Такой суровый поступок губернатора Дальберга, чиненные россиянам угрозы и разного рода притеснения и, наконец, воспрещение свободного им входа в город были явным оскорблением не только посольства, но и лица царского, отчего после воспоследовал разрыв соседственной дружбы и восстала ужасная война между обоих государств, которая кончилась к великому вреду Швеции и к бессмертной славе России. <…>
Некогда у Лефорта на пиру был государь с генералами и министрами. А как за столом довольно пили, и лишь только было развеселились, как нечаянно зашел разговор такой, который всю забаву обратил на печаль и наполнил всех страхом и ужасом. Завели речь о войсках и военном порядке, или дисциплине, при которой один из собеседников сказывал: «Чтоб иметь исправных и добрых офицеров, то надобно для того наблюдать службу и старшинство». Вслушавшись в сие, Петр Великий отвечал ему: «Ты говоришь правду. Это есть то самое правило, которое я желал установить, и для примера был барабанщик в роте у Лефорта». Но при сем, взглянув тотчас грозным видом на генерала Шеина, против него сидевшего, продолжал далее: «Я знаю, нарушая мои намерения и указы, некоторые генералы продают упалые <освободившиеся> места в своих полках и торгуют такою драгоценностию, которую надлежало бы давать за достоинство». Шеин спрашивал государя: «Кто б такие были?» А сие самое и воспламенило вдруг монарха, с сердцем отвечающего: «Ты первый! Ты! Тот самый!» При чем, выхватя из ножен шпагу, начал ею рубить по столу так, что все присутствующие гости затрепетали: «Вмиг истреблю тебя и полк твой! Я имею список проданных тобою мест и усмирю сею шпагою плутовство твое!» При сих словах хотели было прочие генералы извинить генерала Шеина, однако государь, не внимая ничего, кроме праведного гнева, в такую пришел запальчивость, что начал махать шпагою на все стороны без разбору. Слегка досталось оною князю Ромодановскому и Зотову, а между тем добирался он до самого Шеина, чтоб его поранить. Но любимцем своим Лефортом, который в таких случаях один имел смелость удерживать царя, был схвачен. Государь, воспаленный сердцем, выступивший из самого себя, оттолкнул Лефорта и его ранил. Лефорт, оставя страх и ведая нрав, сколь младый монарх скороотходчив и мягкосерд, пренебрег без смятения нанесенный себе удар, остановил его, просил, чтоб он перестал гневаться, вспомнил бы, что он есть исправитель и что великодушие сопряжено со славою и честию героя и законодателя. Таким образом смягчил он государя так, что его величество, опомнясь, простил Шеина, а принятых им офицеров уничтожил. Потом, признавшись в слабости своей пред всеми, тотчас с раскаянием и сожалением, обнявши Лефорта, говорил: «Прости, любезный друг, я виноват. Я исправляю подданных своих и не могу исправить еще самого себя – проклятая привычка, несчастное воспитание, которого по сию пору преодолеть не могу, хотя всячески стараюсь и помышляю о том!»

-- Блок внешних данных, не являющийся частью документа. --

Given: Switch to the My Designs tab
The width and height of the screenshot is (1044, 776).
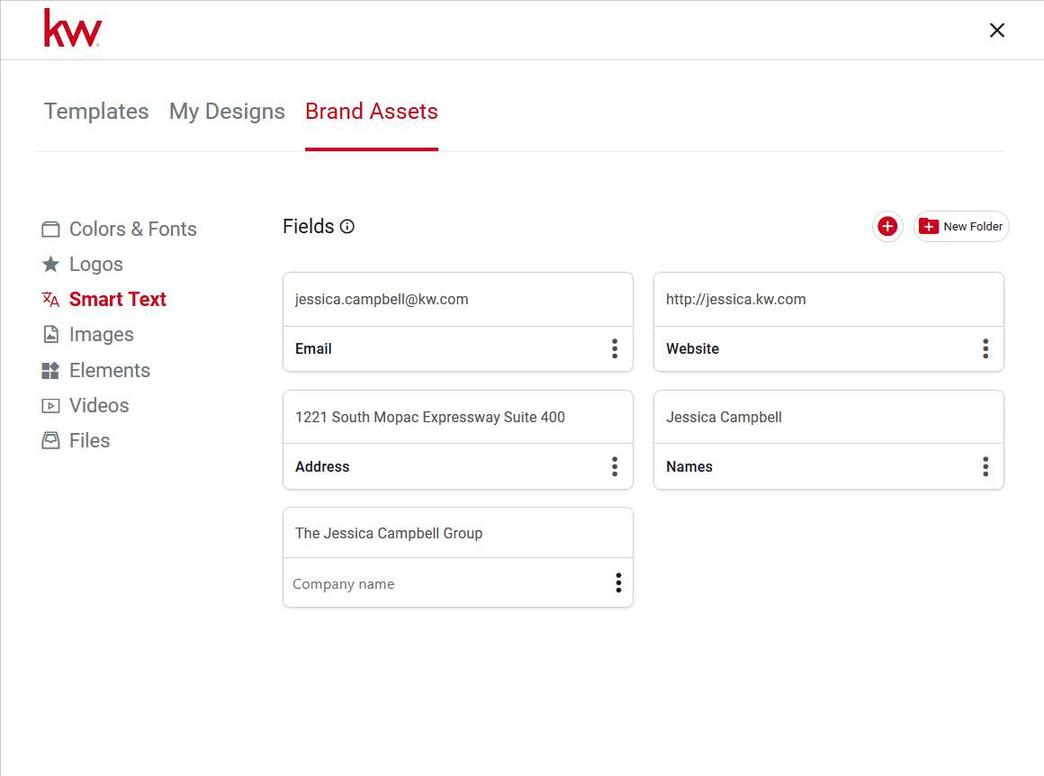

Таким образом кончилось страшное сие происшествие, которое после сделало государя воздержаннее, ибо сею внезапностию чуть было не лишился друга своего Лефорта, которого рана без дальнейших следствий скоро и благополучно исцелена была.
Многие обвиняют государя посему безмерною лютостию. Но представьте себе, какой бы монарх снес такое пренебрежение, когда, невзирая на все попечение и усильные труды для пользы отечества, вводимый порядок расторгают и вместо блага чинятся злоупотребления? <…>
По дошедшим слухам к государю, что чужестранцы почитают его немилосердным, говорил его величество следующую речь, достойную блюсти в вечной памяти:
Читающий сие приметить может, с какою порывистою обнаженностью и соболезнованием говорил о себе сей великий государь. Имевшим счастие быть близ лица монарха сего известны великая душа его, человеколюбие и милосердие. Много было ему домашних горестей и досад, на гнев преклоняющих, и хотя в первом жару был вспыльчив, однако скороотходчив и непамятозлобен. Ах, если б знали многие то, что известно нам, дивились бы снисхождению его. Все судят только по наружности. Если бы когда-нибудь случилось философу разбирать архиву тайных дел его, вострепетал бы от ужаса, что соделывалось против сего монарха.